Exercise aim → Count the lines below that contain the word "Srbija". Give only the number.

Pixel coordinate grounding data →
%%

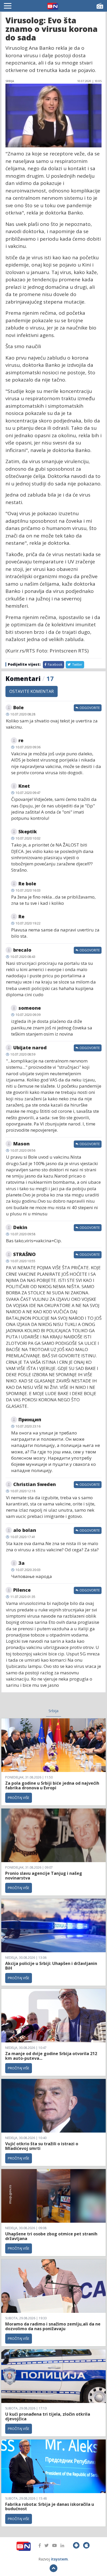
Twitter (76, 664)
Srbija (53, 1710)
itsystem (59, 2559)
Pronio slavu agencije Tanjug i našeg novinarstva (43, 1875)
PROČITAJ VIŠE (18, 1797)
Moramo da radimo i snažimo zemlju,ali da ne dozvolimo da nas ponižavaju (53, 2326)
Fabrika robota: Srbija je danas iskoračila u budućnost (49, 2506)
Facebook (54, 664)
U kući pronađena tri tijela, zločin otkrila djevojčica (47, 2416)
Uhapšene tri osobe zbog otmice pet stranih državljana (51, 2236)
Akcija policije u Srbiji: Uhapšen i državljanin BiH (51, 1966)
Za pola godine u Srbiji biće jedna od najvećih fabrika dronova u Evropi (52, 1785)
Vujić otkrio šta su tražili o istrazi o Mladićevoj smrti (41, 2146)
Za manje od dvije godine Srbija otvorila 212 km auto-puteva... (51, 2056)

%%

Answer for the task → 3